Around this time every year I used to call Jennings to find out how he was doing since my first story about him ran in the San Diego Union back in 2001. Often, he would sound so depressed, still in pain, unable to work or move around very well, and every year his bitterness seemed to grow. He would always thank me for writing about his case, to draw attention to the suffering one medical mistake can cause. His story and picture, retractor and all, even made the New York Times.

We call these types of surgical errors by many names now. Retained foreign object seemed too clinical. It tended to de-emphasize the severity. So organizations began calling them forgotten surgical bodies or items, to convey the idea that they didn’t just magically appear from a foreign agent.  They were inserted and were supposed to be removed but teams of nurses and doctors forgot them.

Often when the tools are made of cloth, they are given fancy names like gossypibomas, textilomas or cottonoids. Do patients understand what those are? Imagine being told, “Oh I’m sorry, Ms. Clark, but we see you have a gossypiboma.  Don’t ask. We’ll need you to come back for another surgery. How’s tomorrow?”

Sophisticated tagging and cataloging strategies, even a door hanging shoe container, have tried to keep track of every item used during surgery to make sure that whatever tool goes in to a human cavity comes out and stays out. But the problem has not gone away.  Time outs, double counting, triple counting have helped but have not resolved the issue.

One surgeon has made this a cause and I interviewed her years ago.  Dr. Verna Gibbs, professor of surgery at the University of California San Francisco, started the campaign, “NoThing Left Behind,” a project to eliminate retained surgical items everywhere.

Regulatory statements of deficiencies filed against surgery centers or hospitals have documented long lists of forgotten bodies with a mind-boggling variety:

Nuts, bolts, screws, gauze, clamps, sponges, electrodes, drains, drill bits, guide wires, towels, tubing, tissue specimens, broken pieces of a scalpel blade, cautery fragments, plastic items, wound protectors, sensors, surgical thread, catheters —  even a denture and jewelry — have been discovered, often after patients complained of pain or fatigue that turned out to be caused by that – “Oops. Where did that tool go?”  event.

In one case documented in the Journal of Emergency Medicine in April, a surgical thread was found in an 84-year-old woman who had undergone a hysterectomy 21 years previously.

A PubMed search turned up a variety of case studies and reports about the issue, including one suggesting that the incidence of retained surgical bodies remains “between .3 to 1.0 per 1,000 abdominal operations.” Apparently, the abdomen is a hiding place of choice for many of these materials.

I wrote up my story about Dan Jennings as a column about 10 years ago when I worked for HealthLeaders Media.
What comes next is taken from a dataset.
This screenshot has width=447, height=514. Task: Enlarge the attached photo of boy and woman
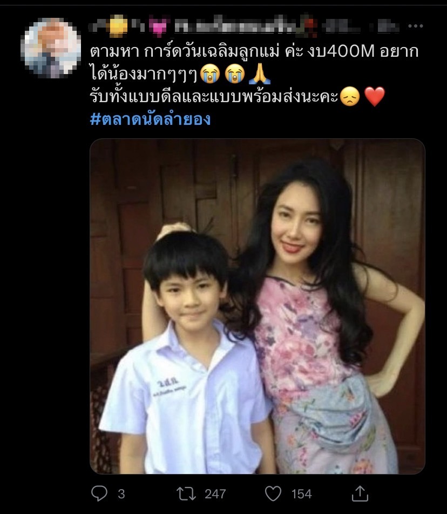(258, 306)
Back then, the organization encouraged comments on content, and a few weekes later when I went back to the site to grab the link, I saw this post:

Sherry Chaffin (9/19/2010 at 8:41 PM)
This article written my Cheryl Clark 12/2/2009 is about my cousin, Dan Jennings. I just wanted to add for anyone that may be interested that Daniel passed away on 9/10/2010 in his home in Fredricksburg, TX after 10 years of pain & suffering & depression from this horrible mistake. If you can let Cheryl Clark know, it would be greatly appreciated, as we appreciate her writing this article. Thank You, Sherry Chaffin

I’m excited to be writing about patient safety again as the Association of Health Care Journalists’ core topic leader on patient safety. It is still a huge and important issue. It kills people. And I hate that, especially this time of the year.